WHAT THIS TASK INVOLVES =>
Edit the items below so that every "GUI agent" reads "GUI assistant", leaving everything else unchanged.

** BEGIN RECORDS FOR THIS TASK **

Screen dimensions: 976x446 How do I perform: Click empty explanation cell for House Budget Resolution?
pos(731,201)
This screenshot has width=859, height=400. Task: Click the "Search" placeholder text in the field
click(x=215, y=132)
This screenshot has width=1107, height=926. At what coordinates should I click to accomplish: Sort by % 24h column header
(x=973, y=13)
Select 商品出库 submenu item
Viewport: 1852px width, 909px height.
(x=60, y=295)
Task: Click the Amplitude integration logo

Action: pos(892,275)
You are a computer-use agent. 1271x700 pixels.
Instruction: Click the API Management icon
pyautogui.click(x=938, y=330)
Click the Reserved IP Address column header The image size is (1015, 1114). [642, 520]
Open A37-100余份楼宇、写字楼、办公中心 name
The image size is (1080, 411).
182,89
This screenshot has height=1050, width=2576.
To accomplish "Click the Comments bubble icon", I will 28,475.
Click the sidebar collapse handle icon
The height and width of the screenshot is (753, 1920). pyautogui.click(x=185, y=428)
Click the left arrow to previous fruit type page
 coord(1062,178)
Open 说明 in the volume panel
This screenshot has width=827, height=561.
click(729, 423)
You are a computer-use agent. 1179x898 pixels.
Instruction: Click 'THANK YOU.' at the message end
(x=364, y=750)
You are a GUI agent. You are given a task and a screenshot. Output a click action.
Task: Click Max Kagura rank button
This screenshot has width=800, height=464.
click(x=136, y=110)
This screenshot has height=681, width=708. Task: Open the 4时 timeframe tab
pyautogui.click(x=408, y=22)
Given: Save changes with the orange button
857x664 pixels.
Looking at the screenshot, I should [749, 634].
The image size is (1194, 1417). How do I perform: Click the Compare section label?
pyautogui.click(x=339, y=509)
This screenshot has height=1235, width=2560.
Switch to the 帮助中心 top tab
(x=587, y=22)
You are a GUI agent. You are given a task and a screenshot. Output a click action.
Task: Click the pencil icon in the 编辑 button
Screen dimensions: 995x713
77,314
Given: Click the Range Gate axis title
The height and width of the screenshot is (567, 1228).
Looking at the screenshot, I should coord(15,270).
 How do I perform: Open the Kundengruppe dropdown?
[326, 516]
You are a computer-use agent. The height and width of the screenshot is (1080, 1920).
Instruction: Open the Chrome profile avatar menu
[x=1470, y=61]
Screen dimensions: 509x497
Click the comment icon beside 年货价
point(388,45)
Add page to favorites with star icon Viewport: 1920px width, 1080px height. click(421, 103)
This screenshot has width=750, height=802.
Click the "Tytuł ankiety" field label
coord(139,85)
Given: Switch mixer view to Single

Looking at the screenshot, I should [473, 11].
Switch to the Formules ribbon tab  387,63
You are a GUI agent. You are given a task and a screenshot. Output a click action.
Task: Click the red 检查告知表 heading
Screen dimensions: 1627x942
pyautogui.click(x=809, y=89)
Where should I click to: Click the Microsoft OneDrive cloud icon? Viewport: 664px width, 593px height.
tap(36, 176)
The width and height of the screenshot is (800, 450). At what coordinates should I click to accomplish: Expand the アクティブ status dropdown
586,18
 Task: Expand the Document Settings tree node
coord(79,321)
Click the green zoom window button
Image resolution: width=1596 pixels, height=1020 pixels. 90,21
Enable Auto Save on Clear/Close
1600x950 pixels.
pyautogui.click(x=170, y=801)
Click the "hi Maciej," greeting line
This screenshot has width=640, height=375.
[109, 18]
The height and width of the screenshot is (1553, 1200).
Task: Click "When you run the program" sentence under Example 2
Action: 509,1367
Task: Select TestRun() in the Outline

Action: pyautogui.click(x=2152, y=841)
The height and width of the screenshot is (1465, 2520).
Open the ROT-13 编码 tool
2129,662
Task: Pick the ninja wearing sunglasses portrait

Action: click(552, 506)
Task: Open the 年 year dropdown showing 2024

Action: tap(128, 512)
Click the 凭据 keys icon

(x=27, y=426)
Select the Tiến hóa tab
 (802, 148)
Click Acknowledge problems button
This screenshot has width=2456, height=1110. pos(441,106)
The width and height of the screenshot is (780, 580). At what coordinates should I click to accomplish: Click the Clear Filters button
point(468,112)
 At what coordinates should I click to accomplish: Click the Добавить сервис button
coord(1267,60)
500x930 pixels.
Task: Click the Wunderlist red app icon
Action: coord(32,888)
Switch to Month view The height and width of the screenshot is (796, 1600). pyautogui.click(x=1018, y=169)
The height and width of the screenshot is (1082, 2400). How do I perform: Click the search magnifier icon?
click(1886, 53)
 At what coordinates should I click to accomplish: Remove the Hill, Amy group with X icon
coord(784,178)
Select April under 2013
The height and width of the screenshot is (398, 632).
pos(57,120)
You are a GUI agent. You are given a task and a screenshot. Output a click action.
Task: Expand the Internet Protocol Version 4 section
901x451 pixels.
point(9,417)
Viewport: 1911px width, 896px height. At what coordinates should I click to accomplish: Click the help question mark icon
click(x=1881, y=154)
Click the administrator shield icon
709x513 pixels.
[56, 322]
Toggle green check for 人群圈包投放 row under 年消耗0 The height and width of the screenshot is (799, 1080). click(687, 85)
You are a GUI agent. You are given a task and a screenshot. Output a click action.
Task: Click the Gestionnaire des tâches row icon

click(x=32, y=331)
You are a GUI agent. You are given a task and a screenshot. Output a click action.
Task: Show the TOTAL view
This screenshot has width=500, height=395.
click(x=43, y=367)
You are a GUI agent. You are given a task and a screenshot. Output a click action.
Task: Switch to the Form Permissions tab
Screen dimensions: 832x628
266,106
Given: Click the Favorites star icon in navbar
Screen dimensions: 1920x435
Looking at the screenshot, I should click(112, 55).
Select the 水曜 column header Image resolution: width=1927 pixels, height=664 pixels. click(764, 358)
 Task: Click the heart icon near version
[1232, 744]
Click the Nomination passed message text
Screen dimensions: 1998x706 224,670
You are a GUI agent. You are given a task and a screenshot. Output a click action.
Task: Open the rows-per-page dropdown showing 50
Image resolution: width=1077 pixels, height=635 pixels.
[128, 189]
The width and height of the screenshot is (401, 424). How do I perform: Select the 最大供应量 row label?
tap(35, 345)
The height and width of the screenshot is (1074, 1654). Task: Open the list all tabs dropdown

** END RECORDS FOR THIS TASK **

FINAL RESULT =>
Screen dimensions: 976x446 How do I perform: Click empty explanation cell for House Budget Resolution?
pos(731,201)
This screenshot has width=859, height=400. Task: Click the "Search" placeholder text in the field
click(x=215, y=132)
This screenshot has width=1107, height=926. At what coordinates should I click to accomplish: Sort by % 24h column header
(x=973, y=13)
Select 商品出库 submenu item
Viewport: 1852px width, 909px height.
(x=60, y=295)
Task: Click the Amplitude integration logo

Action: pos(892,275)
You are a computer-use agent. 1271x700 pixels.
Instruction: Click the API Management icon
pyautogui.click(x=938, y=330)
Click the Reserved IP Address column header The image size is (1015, 1114). [642, 520]
Open A37-100余份楼宇、写字楼、办公中心 name
The image size is (1080, 411).
182,89
This screenshot has height=1050, width=2576.
To accomplish "Click the Comments bubble icon", I will 28,475.
Click the sidebar collapse handle icon
The height and width of the screenshot is (753, 1920). pyautogui.click(x=185, y=428)
Click the left arrow to previous fruit type page
 coord(1062,178)
Open 说明 in the volume panel
This screenshot has width=827, height=561.
click(729, 423)
You are a computer-use agent. 1179x898 pixels.
Instruction: Click 'THANK YOU.' at the message end
(x=364, y=750)
You are a GUI assistant. You are given a task and a screenshot. Output a click action.
Task: Click Max Kagura rank button
This screenshot has width=800, height=464.
click(x=136, y=110)
This screenshot has height=681, width=708. Task: Open the 4时 timeframe tab
pyautogui.click(x=408, y=22)
Given: Save changes with the orange button
857x664 pixels.
Looking at the screenshot, I should [749, 634].
The image size is (1194, 1417). How do I perform: Click the Compare section label?
pyautogui.click(x=339, y=509)
This screenshot has height=1235, width=2560.
Switch to the 帮助中心 top tab
(x=587, y=22)
You are a GUI assistant. You are given a task and a screenshot. Output a click action.
Task: Click the pencil icon in the 编辑 button
Screen dimensions: 995x713
77,314
Given: Click the Range Gate axis title
The height and width of the screenshot is (567, 1228).
Looking at the screenshot, I should coord(15,270).
 How do I perform: Open the Kundengruppe dropdown?
[326, 516]
You are a computer-use agent. The height and width of the screenshot is (1080, 1920).
Instruction: Open the Chrome profile avatar menu
[x=1470, y=61]
Screen dimensions: 509x497
Click the comment icon beside 年货价
point(388,45)
Add page to favorites with star icon Viewport: 1920px width, 1080px height. click(421, 103)
This screenshot has width=750, height=802.
Click the "Tytuł ankiety" field label
coord(139,85)
Given: Switch mixer view to Single

Looking at the screenshot, I should [473, 11].
Switch to the Formules ribbon tab  387,63
You are a GUI assistant. You are given a task and a screenshot. Output a click action.
Task: Click the red 检查告知表 heading
Screen dimensions: 1627x942
pyautogui.click(x=809, y=89)
Where should I click to: Click the Microsoft OneDrive cloud icon? Viewport: 664px width, 593px height.
tap(36, 176)
The width and height of the screenshot is (800, 450). At what coordinates should I click to accomplish: Expand the アクティブ status dropdown
586,18
 Task: Expand the Document Settings tree node
coord(79,321)
Click the green zoom window button
Image resolution: width=1596 pixels, height=1020 pixels. 90,21
Enable Auto Save on Clear/Close
1600x950 pixels.
pyautogui.click(x=170, y=801)
Click the "hi Maciej," greeting line
This screenshot has width=640, height=375.
[109, 18]
The height and width of the screenshot is (1553, 1200).
Task: Click "When you run the program" sentence under Example 2
Action: 509,1367
Task: Select TestRun() in the Outline

Action: pyautogui.click(x=2152, y=841)
The height and width of the screenshot is (1465, 2520).
Open the ROT-13 编码 tool
2129,662
Task: Pick the ninja wearing sunglasses portrait

Action: click(552, 506)
Task: Open the 年 year dropdown showing 2024

Action: tap(128, 512)
Click the 凭据 keys icon

(x=27, y=426)
Select the Tiến hóa tab
 (802, 148)
Click Acknowledge problems button
This screenshot has width=2456, height=1110. pos(441,106)
The width and height of the screenshot is (780, 580). At what coordinates should I click to accomplish: Click the Clear Filters button
point(468,112)
 At what coordinates should I click to accomplish: Click the Добавить сервис button
coord(1267,60)
500x930 pixels.
Task: Click the Wunderlist red app icon
Action: coord(32,888)
Switch to Month view The height and width of the screenshot is (796, 1600). pyautogui.click(x=1018, y=169)
The height and width of the screenshot is (1082, 2400). How do I perform: Click the search magnifier icon?
click(1886, 53)
 At what coordinates should I click to accomplish: Remove the Hill, Amy group with X icon
coord(784,178)
Select April under 2013
The height and width of the screenshot is (398, 632).
pos(57,120)
You are a GUI assistant. You are given a task and a screenshot. Output a click action.
Task: Expand the Internet Protocol Version 4 section
901x451 pixels.
point(9,417)
Viewport: 1911px width, 896px height. At what coordinates should I click to accomplish: Click the help question mark icon
click(x=1881, y=154)
Click the administrator shield icon
709x513 pixels.
[56, 322]
Toggle green check for 人群圈包投放 row under 年消耗0 The height and width of the screenshot is (799, 1080). click(687, 85)
You are a GUI assistant. You are given a task and a screenshot. Output a click action.
Task: Click the Gestionnaire des tâches row icon

click(x=32, y=331)
You are a GUI assistant. You are given a task and a screenshot. Output a click action.
Task: Show the TOTAL view
This screenshot has width=500, height=395.
click(x=43, y=367)
You are a GUI assistant. You are given a task and a screenshot. Output a click action.
Task: Switch to the Form Permissions tab
Screen dimensions: 832x628
266,106
Given: Click the Favorites star icon in navbar
Screen dimensions: 1920x435
Looking at the screenshot, I should click(112, 55).
Select the 水曜 column header Image resolution: width=1927 pixels, height=664 pixels. click(764, 358)
 Task: Click the heart icon near version
[1232, 744]
Click the Nomination passed message text
Screen dimensions: 1998x706 224,670
You are a GUI assistant. You are given a task and a screenshot. Output a click action.
Task: Open the rows-per-page dropdown showing 50
Image resolution: width=1077 pixels, height=635 pixels.
[128, 189]
The width and height of the screenshot is (401, 424). How do I perform: Select the 最大供应量 row label?
tap(35, 345)
The height and width of the screenshot is (1074, 1654). Task: Open the list all tabs dropdown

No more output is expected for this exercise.